──────── Texte fourni

En tant que coordonnatrice de projet chez Ubisoft Bordeaux, Olivia Forni est responsable de la planification des processus utilisés par les concepteurs de missions dans Ghost Recon Breakpoint. Son travail consiste à créer et à vérifier les tâches de l'équipe, à les attribuer aux bonnes personnes et à s'assurer qu'elles sont comprises et livrées dans les délais. Elle s'occupe également des communications entre les différents studios travaillant sur le même projet, afin de s'assurer que toutes les équipes œuvrent ensemble vers un objectif commun. Nous nous sommes récemment entretenus avec elle dans le cadre de la série « Les femmes d'Ubisoft » pour en savoir un peu plus sur son parcours et sur sa carrière dans l'industrie des jeux vidéo.
Parlez-nous un peu de votre parcours. Où avez-vous grandi? Qu'avez-vous étudié à l'école? Que vouliez-vous faire quand vous étiez enfant?
Olivia Forni : Quand j'étais jeune, je n'avais aucune idée de ce que je voulais faire. Alors, comme beaucoup de gens, j'ai suivi le cursus le plus élémentaire possible. J'ai toujours été intéressée par les nouvelles technologies, et comme je réussissais bien à l'école, j'ai poursuivi des études scientifiques. Ça me semblait un bon choix, et j'ai même commencé à étudier la robotique dans une école d'ingénierie, mais je n'y suis restée que trois mois. L'école était loin, les cours ne m'intéressaient pas et j'avais l'impression que beaucoup de gens étaient sexistes. Il était difficile pour moi de créer des liens avec mes camarades de classe alors que la plupart d'entre eux ne m'acceptaient pas comme une véritable ingénieure. En fin de compte, ce n'était pas quelque chose que je voulais faire pour le reste de ma vie.
Ensuite, j'ai trouvé une école dans le quartier de La Défense à Paris, l'Institut de l'Internet et du Multimédia, et j'ai obtenu une maîtrise en gestion de projets multimédia avec une spécialisation en jeux vidéo. C'était vraiment génial; nous travaillions le matin, et l'après-midi, nous avions le temps de travailler sur nos projets personnels. C'est à cette époque que j'ai créé mes premiers jeux sur Unity.
Quel genre de jeux Unity avez-vous créés? Qu'avez-vous appris de ce processus?
OF : J'ai fait un jeu de casse-tête avec un cube qu'il fallait tourner et faire pivoter dans différentes positions pour trouver le chemin vers la sortie. J'ai appris que je suis très mauvaise en modélisation 3D et en conception de niveaux (rires), mais qu'Unity est un outil vraiment utile pour faire des prototypes très rapidement, même si on n'a pas beaucoup d'expérience.

────────────────
──────── Entrées

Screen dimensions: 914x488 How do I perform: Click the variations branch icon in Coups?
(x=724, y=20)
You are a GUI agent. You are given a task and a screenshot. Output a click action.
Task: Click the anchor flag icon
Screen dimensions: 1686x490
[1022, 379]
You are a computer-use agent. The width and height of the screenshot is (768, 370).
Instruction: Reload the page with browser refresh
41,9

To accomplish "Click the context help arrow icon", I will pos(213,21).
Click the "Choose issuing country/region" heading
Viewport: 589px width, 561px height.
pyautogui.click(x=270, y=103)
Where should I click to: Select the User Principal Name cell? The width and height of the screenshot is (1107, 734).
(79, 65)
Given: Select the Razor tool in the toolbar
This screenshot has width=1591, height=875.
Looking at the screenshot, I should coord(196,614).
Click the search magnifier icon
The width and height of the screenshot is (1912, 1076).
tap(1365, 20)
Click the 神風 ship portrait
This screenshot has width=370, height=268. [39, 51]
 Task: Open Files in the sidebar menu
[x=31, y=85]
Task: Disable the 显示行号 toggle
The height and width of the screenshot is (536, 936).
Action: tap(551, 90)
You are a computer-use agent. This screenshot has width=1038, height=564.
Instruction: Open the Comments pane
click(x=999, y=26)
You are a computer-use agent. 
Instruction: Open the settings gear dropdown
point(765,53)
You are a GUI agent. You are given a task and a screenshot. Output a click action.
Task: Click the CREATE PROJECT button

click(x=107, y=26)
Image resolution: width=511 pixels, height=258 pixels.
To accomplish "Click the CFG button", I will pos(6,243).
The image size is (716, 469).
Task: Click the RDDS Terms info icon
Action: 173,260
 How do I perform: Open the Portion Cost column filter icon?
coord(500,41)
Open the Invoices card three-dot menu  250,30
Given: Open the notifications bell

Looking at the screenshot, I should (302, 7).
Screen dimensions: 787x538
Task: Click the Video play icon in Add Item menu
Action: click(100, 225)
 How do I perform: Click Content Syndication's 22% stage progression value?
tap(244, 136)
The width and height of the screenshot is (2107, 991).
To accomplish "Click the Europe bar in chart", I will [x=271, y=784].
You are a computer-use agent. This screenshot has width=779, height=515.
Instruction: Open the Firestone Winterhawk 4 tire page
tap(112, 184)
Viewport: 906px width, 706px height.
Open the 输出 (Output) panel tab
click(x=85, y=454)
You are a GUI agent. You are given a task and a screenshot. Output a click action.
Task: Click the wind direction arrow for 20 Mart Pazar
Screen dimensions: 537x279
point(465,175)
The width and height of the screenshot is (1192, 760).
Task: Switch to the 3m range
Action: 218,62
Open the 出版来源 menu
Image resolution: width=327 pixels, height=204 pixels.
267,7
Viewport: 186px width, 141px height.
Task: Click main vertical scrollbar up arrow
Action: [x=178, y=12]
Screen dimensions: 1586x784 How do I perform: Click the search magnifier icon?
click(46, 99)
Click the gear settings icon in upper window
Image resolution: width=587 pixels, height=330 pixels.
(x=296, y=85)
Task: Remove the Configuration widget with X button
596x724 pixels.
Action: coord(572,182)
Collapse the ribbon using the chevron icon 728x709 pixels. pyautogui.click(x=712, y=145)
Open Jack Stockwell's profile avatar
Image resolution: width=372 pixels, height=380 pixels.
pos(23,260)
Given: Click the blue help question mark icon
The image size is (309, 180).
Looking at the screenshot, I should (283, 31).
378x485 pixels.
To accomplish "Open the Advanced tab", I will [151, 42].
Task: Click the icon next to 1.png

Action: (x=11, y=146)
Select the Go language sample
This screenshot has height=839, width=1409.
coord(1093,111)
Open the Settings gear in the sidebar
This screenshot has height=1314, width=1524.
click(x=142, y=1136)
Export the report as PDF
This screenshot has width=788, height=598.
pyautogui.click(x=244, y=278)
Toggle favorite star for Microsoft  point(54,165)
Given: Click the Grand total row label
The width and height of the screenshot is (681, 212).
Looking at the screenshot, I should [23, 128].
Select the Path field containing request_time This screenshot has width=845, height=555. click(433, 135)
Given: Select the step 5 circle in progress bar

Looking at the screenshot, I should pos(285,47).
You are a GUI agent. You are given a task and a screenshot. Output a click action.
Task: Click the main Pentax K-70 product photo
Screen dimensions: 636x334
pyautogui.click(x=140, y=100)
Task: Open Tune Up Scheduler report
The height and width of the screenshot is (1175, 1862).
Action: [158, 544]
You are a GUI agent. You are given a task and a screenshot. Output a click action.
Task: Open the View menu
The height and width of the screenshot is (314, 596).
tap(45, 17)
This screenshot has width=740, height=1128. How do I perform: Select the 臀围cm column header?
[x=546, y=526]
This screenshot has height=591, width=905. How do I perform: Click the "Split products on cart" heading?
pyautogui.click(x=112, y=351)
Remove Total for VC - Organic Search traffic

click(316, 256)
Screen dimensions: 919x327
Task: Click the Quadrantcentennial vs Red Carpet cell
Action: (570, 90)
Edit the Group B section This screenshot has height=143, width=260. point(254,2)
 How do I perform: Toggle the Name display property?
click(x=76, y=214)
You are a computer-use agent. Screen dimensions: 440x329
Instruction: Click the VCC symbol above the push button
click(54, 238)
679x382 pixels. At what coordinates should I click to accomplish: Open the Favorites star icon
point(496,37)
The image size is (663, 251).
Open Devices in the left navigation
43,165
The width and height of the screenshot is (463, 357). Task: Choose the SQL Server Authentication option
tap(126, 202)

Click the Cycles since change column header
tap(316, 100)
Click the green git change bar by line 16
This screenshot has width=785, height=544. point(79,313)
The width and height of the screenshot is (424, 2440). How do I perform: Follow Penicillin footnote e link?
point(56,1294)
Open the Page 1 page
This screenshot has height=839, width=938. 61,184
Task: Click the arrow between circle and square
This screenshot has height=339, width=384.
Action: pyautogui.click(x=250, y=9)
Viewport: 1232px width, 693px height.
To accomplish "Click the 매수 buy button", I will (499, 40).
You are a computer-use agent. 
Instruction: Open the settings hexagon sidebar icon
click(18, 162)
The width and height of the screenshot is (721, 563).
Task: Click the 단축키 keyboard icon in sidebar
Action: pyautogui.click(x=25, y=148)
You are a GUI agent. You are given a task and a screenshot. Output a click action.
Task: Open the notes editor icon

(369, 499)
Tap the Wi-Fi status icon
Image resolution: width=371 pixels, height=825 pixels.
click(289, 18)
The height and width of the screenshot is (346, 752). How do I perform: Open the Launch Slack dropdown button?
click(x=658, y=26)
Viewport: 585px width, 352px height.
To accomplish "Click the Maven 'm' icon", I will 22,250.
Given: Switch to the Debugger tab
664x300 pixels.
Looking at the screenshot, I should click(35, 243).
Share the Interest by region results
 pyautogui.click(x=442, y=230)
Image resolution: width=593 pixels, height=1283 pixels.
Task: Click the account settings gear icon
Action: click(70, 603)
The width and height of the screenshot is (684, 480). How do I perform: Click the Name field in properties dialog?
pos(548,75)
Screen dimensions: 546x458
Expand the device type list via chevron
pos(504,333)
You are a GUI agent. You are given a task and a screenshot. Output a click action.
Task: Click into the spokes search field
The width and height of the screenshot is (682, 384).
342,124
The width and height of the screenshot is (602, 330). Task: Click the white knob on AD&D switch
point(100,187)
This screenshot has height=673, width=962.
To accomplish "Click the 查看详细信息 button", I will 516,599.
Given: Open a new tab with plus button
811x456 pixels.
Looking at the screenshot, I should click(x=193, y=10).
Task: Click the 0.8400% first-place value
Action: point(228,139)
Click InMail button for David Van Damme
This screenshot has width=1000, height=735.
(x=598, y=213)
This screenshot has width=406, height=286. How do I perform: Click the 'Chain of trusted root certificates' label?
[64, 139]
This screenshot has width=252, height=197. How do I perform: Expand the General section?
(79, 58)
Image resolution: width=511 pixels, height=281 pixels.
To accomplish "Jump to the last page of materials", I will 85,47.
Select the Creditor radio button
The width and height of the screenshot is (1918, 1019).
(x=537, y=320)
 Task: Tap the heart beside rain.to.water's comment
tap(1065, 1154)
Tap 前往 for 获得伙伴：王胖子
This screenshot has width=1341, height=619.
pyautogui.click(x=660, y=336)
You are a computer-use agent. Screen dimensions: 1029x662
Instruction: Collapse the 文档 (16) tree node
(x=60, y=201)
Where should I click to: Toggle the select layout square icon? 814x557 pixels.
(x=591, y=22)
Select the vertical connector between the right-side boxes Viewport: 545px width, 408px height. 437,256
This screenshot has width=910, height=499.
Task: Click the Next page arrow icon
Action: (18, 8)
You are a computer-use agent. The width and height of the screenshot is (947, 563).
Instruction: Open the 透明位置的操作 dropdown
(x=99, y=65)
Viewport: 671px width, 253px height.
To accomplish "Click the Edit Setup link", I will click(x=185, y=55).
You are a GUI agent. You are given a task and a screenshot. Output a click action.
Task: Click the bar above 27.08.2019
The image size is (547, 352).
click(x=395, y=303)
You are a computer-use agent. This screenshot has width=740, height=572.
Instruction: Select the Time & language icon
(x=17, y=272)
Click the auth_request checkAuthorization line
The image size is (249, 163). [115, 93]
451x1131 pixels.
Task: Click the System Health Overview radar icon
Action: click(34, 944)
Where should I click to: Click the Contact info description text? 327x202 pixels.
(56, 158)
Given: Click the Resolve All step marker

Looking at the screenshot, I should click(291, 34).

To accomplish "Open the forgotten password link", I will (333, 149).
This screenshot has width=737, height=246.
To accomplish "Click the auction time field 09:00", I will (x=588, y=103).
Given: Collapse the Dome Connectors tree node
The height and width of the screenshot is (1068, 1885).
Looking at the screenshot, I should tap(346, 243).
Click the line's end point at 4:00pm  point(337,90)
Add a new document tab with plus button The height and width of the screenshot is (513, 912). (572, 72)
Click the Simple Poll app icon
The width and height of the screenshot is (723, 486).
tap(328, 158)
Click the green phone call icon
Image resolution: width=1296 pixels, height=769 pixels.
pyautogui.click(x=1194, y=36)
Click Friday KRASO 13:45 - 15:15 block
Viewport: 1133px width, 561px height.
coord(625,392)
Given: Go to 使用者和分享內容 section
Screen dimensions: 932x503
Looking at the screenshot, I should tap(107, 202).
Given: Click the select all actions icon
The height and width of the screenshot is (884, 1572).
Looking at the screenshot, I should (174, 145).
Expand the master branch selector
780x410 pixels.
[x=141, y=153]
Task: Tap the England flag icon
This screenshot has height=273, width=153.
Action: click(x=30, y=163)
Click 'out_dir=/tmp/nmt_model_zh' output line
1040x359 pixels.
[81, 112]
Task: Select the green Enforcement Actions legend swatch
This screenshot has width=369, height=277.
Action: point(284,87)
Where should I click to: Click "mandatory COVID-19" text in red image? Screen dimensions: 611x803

────────────────

**Exercices**
(A) D'après le texte fourni, combien de temps Olivia Forni est-elle restée dans l'école d'ingénierie où elle étudiait la robotique ?
(B) Reproduis la portion de la liste allant de la ligne qui contient "has width=779, height=515." jusqu'à celle qui contient "click(x=85, y=454)", incluses, consignes comprises. Mets à l'échelle les coordonnées des réponses : multiplie-les par 1,75 et arrondis-les à l'entier, les demis vers le haut.

**Corrigés**
(A) Trois mois.

(B)
You are a computer-use agent. This screenshot has width=779, height=515.
Instruction: Open the Firestone Winterhawk 4 tire page
tap(196, 322)
Viewport: 906px width, 706px height.
Open the 输出 (Output) panel tab
click(x=149, y=795)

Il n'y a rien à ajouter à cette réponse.